| Exercise requirements |
Below are some records. Set each one down exactly as it reads.

Saved data entries:
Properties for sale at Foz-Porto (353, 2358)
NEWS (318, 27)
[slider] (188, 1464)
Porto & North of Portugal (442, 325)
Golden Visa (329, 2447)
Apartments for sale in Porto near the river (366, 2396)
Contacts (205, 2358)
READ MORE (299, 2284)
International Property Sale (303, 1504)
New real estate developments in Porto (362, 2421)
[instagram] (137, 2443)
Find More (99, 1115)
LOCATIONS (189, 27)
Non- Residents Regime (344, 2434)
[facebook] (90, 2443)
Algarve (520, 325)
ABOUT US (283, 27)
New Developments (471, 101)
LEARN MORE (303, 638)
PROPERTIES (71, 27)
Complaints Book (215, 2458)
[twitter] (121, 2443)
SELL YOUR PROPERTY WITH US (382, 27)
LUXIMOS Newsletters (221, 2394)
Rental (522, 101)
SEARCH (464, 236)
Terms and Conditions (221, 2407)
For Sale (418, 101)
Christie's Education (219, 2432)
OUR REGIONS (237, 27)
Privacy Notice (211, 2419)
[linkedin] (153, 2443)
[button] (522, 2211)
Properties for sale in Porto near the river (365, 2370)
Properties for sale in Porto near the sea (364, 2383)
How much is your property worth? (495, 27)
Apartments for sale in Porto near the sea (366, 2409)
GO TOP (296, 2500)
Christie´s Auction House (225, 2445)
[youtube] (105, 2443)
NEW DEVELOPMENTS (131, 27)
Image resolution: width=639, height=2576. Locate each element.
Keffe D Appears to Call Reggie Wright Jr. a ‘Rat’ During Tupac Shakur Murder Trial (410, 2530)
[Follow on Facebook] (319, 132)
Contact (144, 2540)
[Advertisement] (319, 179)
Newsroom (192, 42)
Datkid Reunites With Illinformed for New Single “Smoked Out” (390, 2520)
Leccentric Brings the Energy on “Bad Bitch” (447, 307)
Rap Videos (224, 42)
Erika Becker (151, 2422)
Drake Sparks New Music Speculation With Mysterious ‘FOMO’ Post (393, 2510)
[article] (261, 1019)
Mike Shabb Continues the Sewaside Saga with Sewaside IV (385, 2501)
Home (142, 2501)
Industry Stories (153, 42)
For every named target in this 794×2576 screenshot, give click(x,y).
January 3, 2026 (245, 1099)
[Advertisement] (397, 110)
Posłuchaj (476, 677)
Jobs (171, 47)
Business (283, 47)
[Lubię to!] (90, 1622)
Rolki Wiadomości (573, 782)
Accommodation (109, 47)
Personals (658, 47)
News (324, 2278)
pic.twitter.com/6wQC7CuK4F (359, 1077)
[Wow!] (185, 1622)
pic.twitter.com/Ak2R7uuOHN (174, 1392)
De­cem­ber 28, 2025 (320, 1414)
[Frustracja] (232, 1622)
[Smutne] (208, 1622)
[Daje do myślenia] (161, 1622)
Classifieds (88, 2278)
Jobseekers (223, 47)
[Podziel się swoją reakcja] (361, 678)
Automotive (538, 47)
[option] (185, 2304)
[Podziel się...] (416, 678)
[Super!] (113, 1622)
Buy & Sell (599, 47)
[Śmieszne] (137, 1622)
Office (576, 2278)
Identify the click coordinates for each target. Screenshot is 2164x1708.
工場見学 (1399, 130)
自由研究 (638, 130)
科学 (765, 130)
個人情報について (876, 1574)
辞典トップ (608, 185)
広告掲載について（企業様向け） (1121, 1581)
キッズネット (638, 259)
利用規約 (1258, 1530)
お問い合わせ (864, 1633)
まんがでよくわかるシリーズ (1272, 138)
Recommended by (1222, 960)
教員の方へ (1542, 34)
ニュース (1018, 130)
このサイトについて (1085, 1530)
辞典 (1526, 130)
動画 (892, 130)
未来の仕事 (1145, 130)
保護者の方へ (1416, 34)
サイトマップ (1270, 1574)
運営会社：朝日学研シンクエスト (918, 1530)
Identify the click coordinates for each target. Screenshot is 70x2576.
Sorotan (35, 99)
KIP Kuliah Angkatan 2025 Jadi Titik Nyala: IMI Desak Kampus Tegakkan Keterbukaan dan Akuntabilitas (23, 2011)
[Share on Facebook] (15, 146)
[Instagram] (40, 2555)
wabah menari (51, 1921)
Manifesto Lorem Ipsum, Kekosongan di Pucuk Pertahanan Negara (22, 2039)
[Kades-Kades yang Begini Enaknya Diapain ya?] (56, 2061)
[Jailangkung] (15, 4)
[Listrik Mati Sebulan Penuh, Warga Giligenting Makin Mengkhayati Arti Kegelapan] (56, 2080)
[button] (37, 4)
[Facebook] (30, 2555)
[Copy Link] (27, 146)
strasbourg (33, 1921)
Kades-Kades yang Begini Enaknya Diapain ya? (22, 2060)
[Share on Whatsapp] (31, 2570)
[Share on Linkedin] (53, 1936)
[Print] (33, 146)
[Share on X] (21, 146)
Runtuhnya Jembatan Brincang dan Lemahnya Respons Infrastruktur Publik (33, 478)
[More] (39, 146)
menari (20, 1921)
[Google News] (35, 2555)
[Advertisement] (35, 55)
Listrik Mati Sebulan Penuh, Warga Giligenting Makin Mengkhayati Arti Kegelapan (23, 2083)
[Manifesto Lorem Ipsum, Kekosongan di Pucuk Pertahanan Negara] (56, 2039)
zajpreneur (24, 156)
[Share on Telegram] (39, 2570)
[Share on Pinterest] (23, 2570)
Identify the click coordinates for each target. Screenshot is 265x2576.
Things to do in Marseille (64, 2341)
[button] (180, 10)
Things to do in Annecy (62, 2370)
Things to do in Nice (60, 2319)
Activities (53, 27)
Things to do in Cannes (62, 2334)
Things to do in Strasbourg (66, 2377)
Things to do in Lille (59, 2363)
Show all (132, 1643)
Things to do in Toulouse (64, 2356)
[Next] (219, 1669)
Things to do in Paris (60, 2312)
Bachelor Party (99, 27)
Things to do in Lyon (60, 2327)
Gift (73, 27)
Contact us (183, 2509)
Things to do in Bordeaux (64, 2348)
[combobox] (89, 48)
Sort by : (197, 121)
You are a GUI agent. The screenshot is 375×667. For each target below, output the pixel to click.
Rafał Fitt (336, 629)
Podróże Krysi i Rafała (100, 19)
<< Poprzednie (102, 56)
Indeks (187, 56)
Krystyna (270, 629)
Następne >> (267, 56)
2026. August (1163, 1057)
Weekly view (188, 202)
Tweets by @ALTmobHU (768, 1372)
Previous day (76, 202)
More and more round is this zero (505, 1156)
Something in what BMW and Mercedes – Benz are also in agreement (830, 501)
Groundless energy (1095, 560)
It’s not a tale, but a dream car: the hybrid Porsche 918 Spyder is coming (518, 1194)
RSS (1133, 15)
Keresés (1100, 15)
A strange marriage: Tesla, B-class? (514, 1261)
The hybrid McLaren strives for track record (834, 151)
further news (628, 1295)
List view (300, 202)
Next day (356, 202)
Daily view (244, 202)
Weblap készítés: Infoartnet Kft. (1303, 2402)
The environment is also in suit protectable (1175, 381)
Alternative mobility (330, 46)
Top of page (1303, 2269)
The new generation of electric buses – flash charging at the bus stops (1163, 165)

| Solved exercise |
Properties for sale at Foz-Porto (353, 2358)
NEWS (318, 27)
[slider] (188, 1464)
Porto & North of Portugal (442, 325)
Golden Visa (329, 2447)
Apartments for sale in Porto near the river (366, 2396)
Contacts (205, 2358)
READ MORE (299, 2284)
International Property Sale (303, 1504)
New real estate developments in Porto (362, 2421)
[instagram] (137, 2443)
Find More (99, 1115)
LOCATIONS (189, 27)
Non- Residents Regime (344, 2434)
[facebook] (90, 2443)
Algarve (520, 325)
ABOUT US (283, 27)
New Developments (471, 101)
LEARN MORE (303, 638)
PROPERTIES (71, 27)
Complaints Book (215, 2458)
[twitter] (121, 2443)
SELL YOUR PROPERTY WITH US (382, 27)
LUXIMOS Newsletters (221, 2394)
Rental (522, 101)
SEARCH (464, 236)
Terms and Conditions (221, 2407)
For Sale (418, 101)
Christie's Education (219, 2432)
OUR REGIONS (237, 27)
Privacy Notice (211, 2419)
[linkedin] (153, 2443)
[button] (522, 2211)
Properties for sale in Porto near the river (365, 2370)
Properties for sale in Porto near the sea (364, 2383)
How much is your property worth? (495, 27)
Apartments for sale in Porto near the sea (366, 2409)
GO TOP (296, 2500)
Christie´s Auction House (225, 2445)
[youtube] (105, 2443)
NEW DEVELOPMENTS (131, 27)
Image resolution: width=639, height=2576. Locate each element.
Keffe D Appears to Call Reggie Wright Jr. a ‘Rat’ During Tupac Shakur Murder Trial (410, 2530)
[Follow on Facebook] (319, 132)
Contact (144, 2540)
[Advertisement] (319, 179)
Newsroom (192, 42)
Datkid Reunites With Illinformed for New Single “Smoked Out” (390, 2520)
Leccentric Brings the Energy on “Bad Bitch” (447, 307)
Rap Videos (224, 42)
Erika Becker (151, 2422)
Drake Sparks New Music Speculation With Mysterious ‘FOMO’ Post (393, 2510)
[article] (261, 1019)
Mike Shabb Continues the Sewaside Saga with Sewaside IV (385, 2501)
Home (142, 2501)
Industry Stories (153, 42)
For every named target in this 794×2576 screenshot, give click(x,y).
January 3, 2026 (245, 1099)
[Advertisement] (397, 110)
Posłuchaj (476, 677)
Jobs (171, 47)
Business (283, 47)
[Lubię to!] (90, 1622)
Rolki Wiadomości (573, 782)
Accommodation (109, 47)
Personals (658, 47)
News (324, 2278)
pic.twitter.com/6wQC7CuK4F (359, 1077)
[Wow!] (185, 1622)
pic.twitter.com/Ak2R7uuOHN (174, 1392)
De­cem­ber 28, 2025 (320, 1414)
[Frustracja] (232, 1622)
[Smutne] (208, 1622)
[Daje do myślenia] (161, 1622)
Classifieds (88, 2278)
Jobseekers (223, 47)
[Podziel się swoją reakcja] (361, 678)
Automotive (538, 47)
[option] (185, 2304)
[Podziel się...] (416, 678)
[Super!] (113, 1622)
Buy & Sell (599, 47)
[Śmieszne] (137, 1622)
Office (576, 2278)
Identify the click coordinates for each target. Screenshot is 2164x1708.
工場見学 (1399, 130)
自由研究 (638, 130)
科学 (765, 130)
個人情報について (876, 1574)
辞典トップ (608, 185)
広告掲載について（企業様向け） (1121, 1581)
キッズネット (638, 259)
利用規約 (1258, 1530)
お問い合わせ (864, 1633)
まんがでよくわかるシリーズ (1272, 138)
Recommended by (1222, 960)
教員の方へ (1542, 34)
ニュース (1018, 130)
このサイトについて (1085, 1530)
辞典 (1526, 130)
動画 (892, 130)
未来の仕事 (1145, 130)
保護者の方へ (1416, 34)
サイトマップ (1270, 1574)
運営会社：朝日学研シンクエスト (918, 1530)
Identify the click coordinates for each target. Screenshot is 70x2576.
Sorotan (35, 99)
KIP Kuliah Angkatan 2025 Jadi Titik Nyala: IMI Desak Kampus Tegakkan Keterbukaan dan Akuntabilitas (23, 2011)
[Share on Facebook] (15, 146)
[Instagram] (40, 2555)
wabah menari (51, 1921)
Manifesto Lorem Ipsum, Kekosongan di Pucuk Pertahanan Negara (22, 2039)
[Kades-Kades yang Begini Enaknya Diapain ya?] (56, 2061)
[Jailangkung] (15, 4)
[Listrik Mati Sebulan Penuh, Warga Giligenting Makin Mengkhayati Arti Kegelapan] (56, 2080)
[button] (37, 4)
[Facebook] (30, 2555)
[Copy Link] (27, 146)
strasbourg (33, 1921)
Kades-Kades yang Begini Enaknya Diapain ya? (22, 2060)
[Share on Whatsapp] (31, 2570)
[Share on Linkedin] (53, 1936)
[Print] (33, 146)
[Share on X] (21, 146)
Runtuhnya Jembatan Brincang dan Lemahnya Respons Infrastruktur Publik (33, 478)
[More] (39, 146)
menari (20, 1921)
[Google News] (35, 2555)
[Advertisement] (35, 55)
Listrik Mati Sebulan Penuh, Warga Giligenting Makin Mengkhayati Arti Kegelapan (23, 2083)
[Manifesto Lorem Ipsum, Kekosongan di Pucuk Pertahanan Negara] (56, 2039)
zajpreneur (24, 156)
[Share on Telegram] (39, 2570)
[Share on Pinterest] (23, 2570)
Identify the click coordinates for each target. Screenshot is 265x2576.
Things to do in Marseille (64, 2341)
[button] (180, 10)
Things to do in Annecy (62, 2370)
Things to do in Nice (60, 2319)
Activities (53, 27)
Things to do in Cannes (62, 2334)
Things to do in Strasbourg (66, 2377)
Things to do in Lille (59, 2363)
Show all (132, 1643)
Things to do in Toulouse (64, 2356)
[Next] (219, 1669)
Things to do in Paris (60, 2312)
Bachelor Party (99, 27)
Things to do in Lyon (60, 2327)
Gift (73, 27)
Contact us (183, 2509)
Things to do in Bordeaux (64, 2348)
[combobox] (89, 48)
Sort by : (197, 121)
You are a GUI agent. The screenshot is 375×667. For each target below, output the pixel to click.
Rafał Fitt (336, 629)
Podróże Krysi i Rafała (100, 19)
<< Poprzednie (102, 56)
Indeks (187, 56)
Krystyna (270, 629)
Następne >> (267, 56)
2026. August (1163, 1057)
Weekly view (188, 202)
Tweets by @ALTmobHU (768, 1372)
Previous day (76, 202)
More and more round is this zero (505, 1156)
Something in what BMW and Mercedes – Benz are also in agreement (830, 501)
Groundless energy (1095, 560)
It’s not a tale, but a dream car: the hybrid Porsche 918 Spyder is coming (518, 1194)
RSS (1133, 15)
Keresés (1100, 15)
A strange marriage: Tesla, B-class? (514, 1261)
The hybrid McLaren strives for track record (834, 151)
further news (628, 1295)
List view (300, 202)
Next day (356, 202)
Daily view (244, 202)
Weblap készítés: Infoartnet Kft. (1303, 2402)
The environment is also in suit protectable (1175, 381)
Alternative mobility (330, 46)
Top of page (1303, 2269)
The new generation of electric buses – flash charging at the bus stops (1163, 165)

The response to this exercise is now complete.